■ **COMPLETE A SEGUIR**
1. No texto sobre as montadoras europeias, reescreva o trecho que começa com as palavras "Título: Euro forte" e termina com "reviravolta, para pior.", trocando "montadoras" por "fabricantes".
2. Responda com base no texto sobre as montadoras europeias:
(a) Em que veículo e em que data a matéria foi publicada?
(b) Há quanto tempo as grandes empresas automotivas europeias voltaram a lucrar?
(c) Que redução nas emissões de dióxido de carbono o setor prometeu alcançar até 2008?

Título: Euro forte e falta de novos modelos atingem as européias
Autor: Olmos, Marli
Fonte: Valor Econômico, 01/09/2006, Empresas, p. B8

Desde que as grandes empresas automotivas européias colocaram a casa em ordem e voltaram a lucrar há cerca de dez anos, suas maiores preocupações vinham sendo o lento crescimento da demanda e as regras cada vez mais estritas sobre emissões de poluentes das autoridades reguladoras na Europa. Agora, ambos temores comprovam que eram justificados. Nesta semana, Bruxelas, sede da União Européia, ameaçou ser mais rígida com as montadoras, depois de ter ficado evidente que o setor não conseguirá alcançar a redução, voluntária, de 25% nas emissões de dióxido de carbono prometidas até 2008. Ao mesmo tempo, o clima econômico deu uma reviravolta, para pior.

■ **SEÇÃO DE DADOS**
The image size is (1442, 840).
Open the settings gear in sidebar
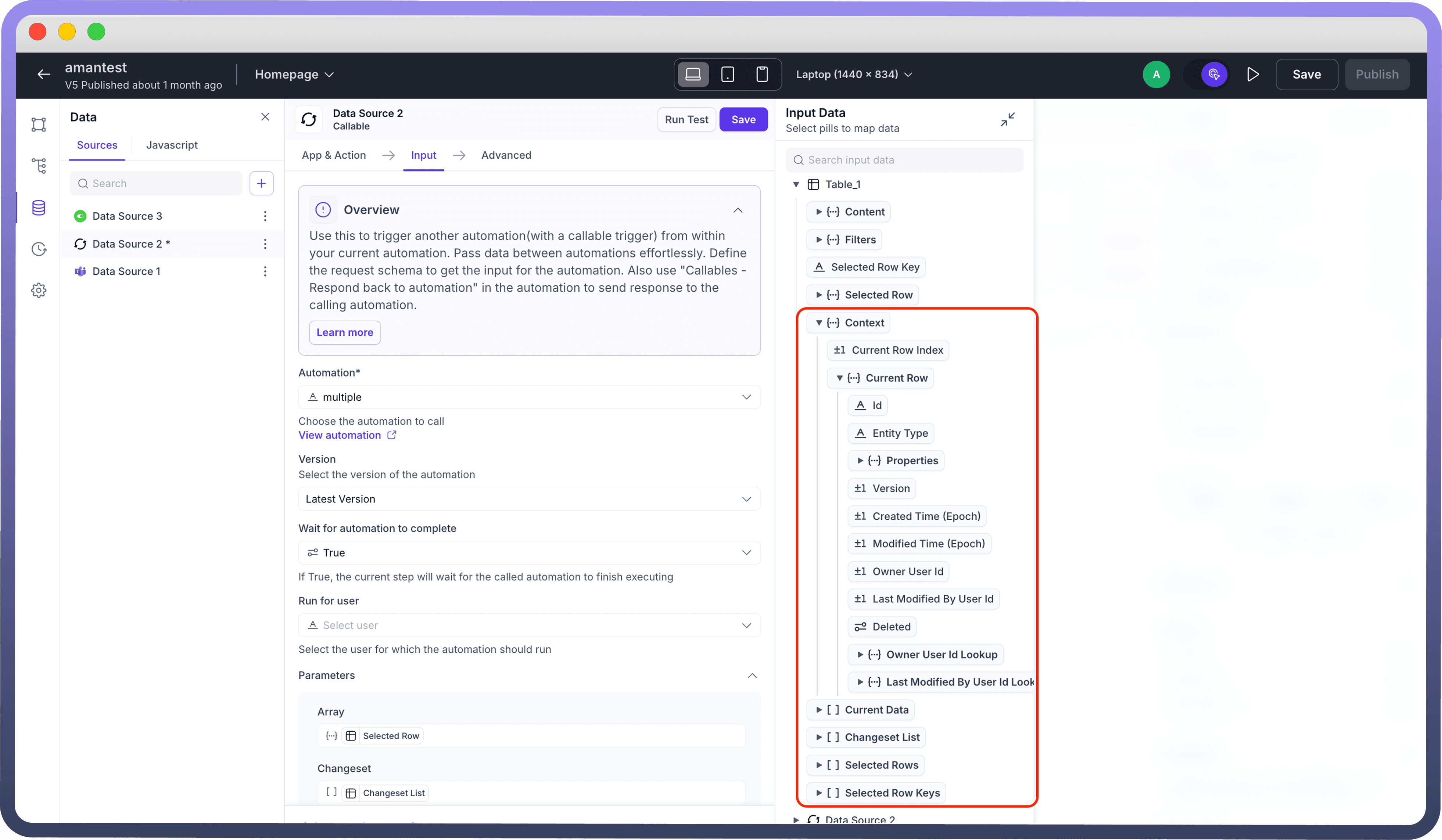click(38, 290)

■ **RESPOSTAS POR TAREFA**
1.
Título: Euro forte e falta de novos modelos atingem as européias
Autor: Olmos, Marli
Fonte: Valor Econômico, 01/09/2006, Empresas, p. B8

Desde que as grandes empresas automotivas européias colocaram a casa em ordem e voltaram a lucrar há cerca de dez anos, suas maiores preocupações vinham sendo o lento crescimento da demanda e as regras cada vez mais estritas sobre emissões de poluentes das autoridades reguladoras na Europa. Agora, ambos temores comprovam que eram justificados. Nesta semana, Bruxelas, sede da União Européia, ameaçou ser mais rígida com as fabricantes, depois de ter ficado evidente que o setor não conseguirá alcançar a redução, voluntária, de 25% nas emissões de dióxido de carbono prometidas até 2008. Ao mesmo tempo, o clima econômico deu uma reviravolta, para pior.

2.
(a) No Valor Econômico, em 01/09/2006.
(b) Há cerca de dez anos.
(c) Uma redução voluntária de 25%.